Accanto a noi vivono persone sotto ricatto, giorno dopo giorno. Sono persone che lavorano in nero, arricchiscono chi lucra sulle loro vite. In silenzio, a testa bassa, perché se lavori in nero non hai le carte e se non hai le carte diventi illegale. Chi lavora con i libretti se non accetta le condizioni dei padroni, perde il lavoro, perde anche le carte e piomba nella clandestinità, rischiando ogni giorno il CIE e l’espulsione forzata.

La propaganda razzista ci dice che gli immigrati sono i nostri nemici, che sono tutti delinquenti, violenti cattivi.
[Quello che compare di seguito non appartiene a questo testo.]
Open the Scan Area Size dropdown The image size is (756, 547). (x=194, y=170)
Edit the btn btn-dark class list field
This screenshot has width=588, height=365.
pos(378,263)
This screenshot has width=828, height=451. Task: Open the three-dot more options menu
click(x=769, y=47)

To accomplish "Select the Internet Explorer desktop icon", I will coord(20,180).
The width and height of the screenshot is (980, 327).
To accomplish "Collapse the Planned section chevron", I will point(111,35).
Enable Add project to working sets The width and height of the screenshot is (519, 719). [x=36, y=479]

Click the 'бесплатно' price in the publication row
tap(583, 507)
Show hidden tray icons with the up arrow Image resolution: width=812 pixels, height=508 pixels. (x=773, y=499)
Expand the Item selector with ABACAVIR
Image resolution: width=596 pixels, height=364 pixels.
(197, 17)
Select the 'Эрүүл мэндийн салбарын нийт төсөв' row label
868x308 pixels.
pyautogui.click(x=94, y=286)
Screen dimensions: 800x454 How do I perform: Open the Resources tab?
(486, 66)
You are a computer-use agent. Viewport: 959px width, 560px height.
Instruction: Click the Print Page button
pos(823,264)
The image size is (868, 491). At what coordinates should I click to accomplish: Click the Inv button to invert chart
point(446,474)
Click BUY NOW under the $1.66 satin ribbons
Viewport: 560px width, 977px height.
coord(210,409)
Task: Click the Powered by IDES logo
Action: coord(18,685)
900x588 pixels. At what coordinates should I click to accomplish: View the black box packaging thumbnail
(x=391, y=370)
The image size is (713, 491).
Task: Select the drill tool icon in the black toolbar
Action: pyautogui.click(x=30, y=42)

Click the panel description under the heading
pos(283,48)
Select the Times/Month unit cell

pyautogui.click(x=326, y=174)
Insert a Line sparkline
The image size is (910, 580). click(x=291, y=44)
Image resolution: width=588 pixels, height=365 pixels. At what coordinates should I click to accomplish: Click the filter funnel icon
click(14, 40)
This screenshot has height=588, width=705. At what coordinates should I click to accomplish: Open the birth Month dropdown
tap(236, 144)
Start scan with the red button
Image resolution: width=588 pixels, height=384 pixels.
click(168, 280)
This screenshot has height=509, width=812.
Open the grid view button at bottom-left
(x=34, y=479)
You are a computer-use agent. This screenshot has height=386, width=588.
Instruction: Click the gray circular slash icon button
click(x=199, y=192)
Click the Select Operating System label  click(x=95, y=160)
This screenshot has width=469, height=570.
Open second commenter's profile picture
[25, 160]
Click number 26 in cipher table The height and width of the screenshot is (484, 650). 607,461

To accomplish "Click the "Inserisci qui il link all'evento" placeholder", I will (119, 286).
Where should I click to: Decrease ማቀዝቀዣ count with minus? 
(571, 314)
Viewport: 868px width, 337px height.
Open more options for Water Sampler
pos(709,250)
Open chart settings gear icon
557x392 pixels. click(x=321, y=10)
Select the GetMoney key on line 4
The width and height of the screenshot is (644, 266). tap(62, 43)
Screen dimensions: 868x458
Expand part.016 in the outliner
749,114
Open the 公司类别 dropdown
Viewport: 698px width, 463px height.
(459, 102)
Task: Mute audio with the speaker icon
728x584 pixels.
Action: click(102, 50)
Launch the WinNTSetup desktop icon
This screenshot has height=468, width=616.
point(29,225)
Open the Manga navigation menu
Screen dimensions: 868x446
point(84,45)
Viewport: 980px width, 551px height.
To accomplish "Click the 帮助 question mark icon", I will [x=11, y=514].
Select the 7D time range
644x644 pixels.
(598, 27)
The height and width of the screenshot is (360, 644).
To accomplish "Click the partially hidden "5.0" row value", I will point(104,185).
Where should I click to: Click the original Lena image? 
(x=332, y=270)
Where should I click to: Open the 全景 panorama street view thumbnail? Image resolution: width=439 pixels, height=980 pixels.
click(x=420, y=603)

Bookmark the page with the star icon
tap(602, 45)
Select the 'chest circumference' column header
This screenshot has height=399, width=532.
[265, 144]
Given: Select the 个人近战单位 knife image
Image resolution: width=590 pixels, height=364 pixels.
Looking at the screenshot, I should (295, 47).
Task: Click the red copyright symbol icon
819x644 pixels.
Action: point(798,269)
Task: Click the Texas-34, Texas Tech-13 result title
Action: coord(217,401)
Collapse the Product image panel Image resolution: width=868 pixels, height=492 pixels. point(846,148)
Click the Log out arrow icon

Dicevano le stesse cose dei nostri padri arrivati a Torino con una valigia di cartone tenuta insieme dal filo della speranza in un avvenire migliore.

Meno di un mese fa una tunisina di 44 anni, che lavorava in Italia da 20, si è impiccata nel CIE di Roma. Era il “suo” giorno, quello della deportazione. Ha preferito morire dove aveva scelto di vivere, dove erano suo marito e i suoi figli. Vi sentite più sicuri adesso che è morta?

I senza carte sono esseri umani come noi. In tutto.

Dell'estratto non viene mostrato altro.